ANTONIO BURGOS | EL RECUADRO


ABC de Sevilla,  2 de noviembre de 2019
                               
 

Ni mármoles ni crisantemos

Cuando había tranvías, pero no este que usurpa tal nombre y que testimonialmente va del Prado a la Plaza Nueva, sino una red amplia y útil, que recorría Sevilla entera y hasta conectaba con La Puebla del Río, con Coria, con Gelves, con La Pañoleta y con Camas, existía una línea que hoy, día de los Difuntos, era la más concurrida: la del cementerio. Y, las cosas de Sevilla, ¿saben qué número tenía aquella línea, que enlazaba en la Macarena con las dos circulares de la Ronda, con el 1 y con el 2? Pues con la de números que hay, a los ingleses de The Seville Tramway Company no se les ocurrió ponerle a la línea del cementerio otro número que... ¡el 13! (Sí, sí, estoy tocando madera, como me imagino que habrá hecho usted al leer esto, vaya rebujito, muertos y 13...)

Viniendo la otra tarde de dar un pésame en el tanatorio...

--Anda que está usted hoy alegre, vaya temitas... ¡Como unas castañuelas!

Es "como corresponde a la festividad del día", cual dice la Ronda del Jueves Santo al terminar en la Catedral su comprobación de que la ciudad está sosegada y en calma. Bueno, pues el que hoy está bastante sosegado y en calma es el cementerio, comparado con antaño. Venía la otra tarde, decía, del tanatorio y al pasar por la rotonda del cementerio no vi los que eran lejanos ajetreos previos al Día de los Difuntos: mujeres entrando con cubos y escobas para limpiar las tumbas de sus familias en vísperas esta fecha. Y es que por el cambio de costumbres y las incineraciones, cada vez hay menos difuntos a los que dejarles sobre la tristeza de un mármol envejecido un ramo de crisantemos, o unos claveles como los del monte del Crucificado de su cofradía.
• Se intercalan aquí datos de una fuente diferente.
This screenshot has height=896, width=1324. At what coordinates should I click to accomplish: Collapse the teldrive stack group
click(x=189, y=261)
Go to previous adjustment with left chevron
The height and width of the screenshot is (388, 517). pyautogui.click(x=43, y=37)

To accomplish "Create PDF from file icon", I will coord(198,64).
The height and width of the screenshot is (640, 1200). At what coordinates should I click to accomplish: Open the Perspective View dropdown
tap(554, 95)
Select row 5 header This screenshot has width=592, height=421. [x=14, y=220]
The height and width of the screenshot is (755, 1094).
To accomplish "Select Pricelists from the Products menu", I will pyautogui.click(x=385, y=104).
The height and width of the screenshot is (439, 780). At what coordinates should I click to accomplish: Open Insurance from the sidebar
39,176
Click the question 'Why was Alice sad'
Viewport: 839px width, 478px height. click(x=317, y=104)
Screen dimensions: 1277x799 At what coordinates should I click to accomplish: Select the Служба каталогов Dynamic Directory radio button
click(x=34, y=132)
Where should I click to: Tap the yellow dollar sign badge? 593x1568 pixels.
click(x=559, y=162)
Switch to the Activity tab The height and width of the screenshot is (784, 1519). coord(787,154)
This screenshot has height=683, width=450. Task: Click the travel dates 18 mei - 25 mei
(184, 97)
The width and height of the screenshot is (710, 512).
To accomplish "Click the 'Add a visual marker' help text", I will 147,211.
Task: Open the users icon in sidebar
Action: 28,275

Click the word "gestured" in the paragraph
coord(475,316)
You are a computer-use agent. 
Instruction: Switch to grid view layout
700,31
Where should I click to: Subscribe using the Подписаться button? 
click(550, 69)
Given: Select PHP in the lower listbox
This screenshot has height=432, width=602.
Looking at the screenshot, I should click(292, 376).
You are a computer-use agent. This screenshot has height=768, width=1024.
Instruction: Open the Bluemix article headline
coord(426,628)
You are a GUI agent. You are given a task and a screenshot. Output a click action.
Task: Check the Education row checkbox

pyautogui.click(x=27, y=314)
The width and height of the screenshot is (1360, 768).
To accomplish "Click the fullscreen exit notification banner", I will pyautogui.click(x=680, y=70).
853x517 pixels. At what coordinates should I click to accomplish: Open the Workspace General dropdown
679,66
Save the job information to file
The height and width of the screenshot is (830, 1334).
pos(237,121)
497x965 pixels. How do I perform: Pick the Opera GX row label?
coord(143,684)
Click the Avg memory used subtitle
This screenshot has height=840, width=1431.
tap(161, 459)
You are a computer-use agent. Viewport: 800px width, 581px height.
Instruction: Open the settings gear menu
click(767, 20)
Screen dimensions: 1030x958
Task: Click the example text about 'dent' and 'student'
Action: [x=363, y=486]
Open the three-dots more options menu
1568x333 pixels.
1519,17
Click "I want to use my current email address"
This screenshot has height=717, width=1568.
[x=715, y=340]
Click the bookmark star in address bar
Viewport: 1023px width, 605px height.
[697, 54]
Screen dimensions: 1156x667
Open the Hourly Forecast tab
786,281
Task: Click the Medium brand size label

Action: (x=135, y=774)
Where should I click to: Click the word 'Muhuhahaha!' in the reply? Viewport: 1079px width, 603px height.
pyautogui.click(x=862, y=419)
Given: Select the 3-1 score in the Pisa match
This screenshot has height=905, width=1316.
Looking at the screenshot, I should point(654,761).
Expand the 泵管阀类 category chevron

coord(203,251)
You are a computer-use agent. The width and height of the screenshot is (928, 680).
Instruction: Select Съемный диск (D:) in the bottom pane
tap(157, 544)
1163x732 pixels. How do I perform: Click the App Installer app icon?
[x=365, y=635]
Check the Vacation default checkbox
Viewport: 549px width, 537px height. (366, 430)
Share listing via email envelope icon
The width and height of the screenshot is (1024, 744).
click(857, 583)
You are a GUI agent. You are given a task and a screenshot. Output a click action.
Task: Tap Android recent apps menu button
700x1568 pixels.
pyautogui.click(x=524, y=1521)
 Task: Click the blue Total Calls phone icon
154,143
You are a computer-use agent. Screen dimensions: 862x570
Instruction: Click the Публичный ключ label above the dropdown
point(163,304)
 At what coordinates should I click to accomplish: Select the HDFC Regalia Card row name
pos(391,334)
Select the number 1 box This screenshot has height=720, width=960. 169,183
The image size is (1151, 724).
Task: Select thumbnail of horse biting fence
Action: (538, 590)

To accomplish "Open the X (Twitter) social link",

Nos quejamos mucho de la chorrada del Jálogüin, moda importada de Estados Unidos. Pero aquí ha habido otra importación de costumbres en torno al día de Difuntos, y es que hoy es cuando se comprueba cómo con la moda de la incineraciones no hay difuntos a los que visitar en el cementerio para rezar por sus almas a pie de tumba y dejarles unas flores, la flor del recuerdo, de la memoria, de la vida que tuvieron junto a nosotros. No tengo a mano estadísticas, que debe de haberlas, pero ya es raro el entierro al que vas a acompañar a un amigo al que se le ha muerto un ser querido y la comitiva que sale del tanatorio hacia el cementerio acabe no en la inhumación en una tumba, sino en el callejón que conduce a los hornos de incineración que, por cierto, siempre están averiados y tiene la familia que irse con el muerto a La Algaba o a Alcalá. Y ahora que hablo del tanatorio "como corresponde a la festividad del día", cada vez muere menos la gente en su casa. Las casas eran antes el lugar de la vida y de la muerte. Nuestras madres nos parían en casa y ellas morían en casa. Ya los niños nacen en un hospital y nos morimos en un hospital. Preguntas:

--¿En qué hospital ha muerto?

Y es una rareza que te digan:

-- No, en ningún hospital. Ha muerto en su casa. Quiso morir en su casa.

Como en casa de uno no se muere en ninguna parte, desde luego (como aquel chiste del cura que le hablaba del cielo a la anciana moribunda tras darle el santolio). Pero con esta costumbre de las incineraciones, tan de las raíces de las necrópolis romanas como la de Carmona por otra parte, hoy hay muchos hijos, muchos nietos, muchos hermanos, que no tienen dónde llevarle una flores al ser querido que se fue. Como no vayan a aquella orilla de la mar donde arrojaron sus cenizas desde el barquito de un amigo... Como no vayan al columbario de la hermandad... Ni las grandes familias se hacen ya panteones de autor en el cementerio. Eso ahora es de la etnia gitana, como explicaba ayer Javier Macías en su curioso reportaje sobre el cementerio de San Fernando. Cuya puerta, con tanta incineración, ya no es hoy aquel bullicio como a la mexicana, como cuando hasta allí llegaba el tranvía con su línea 13, toca madera.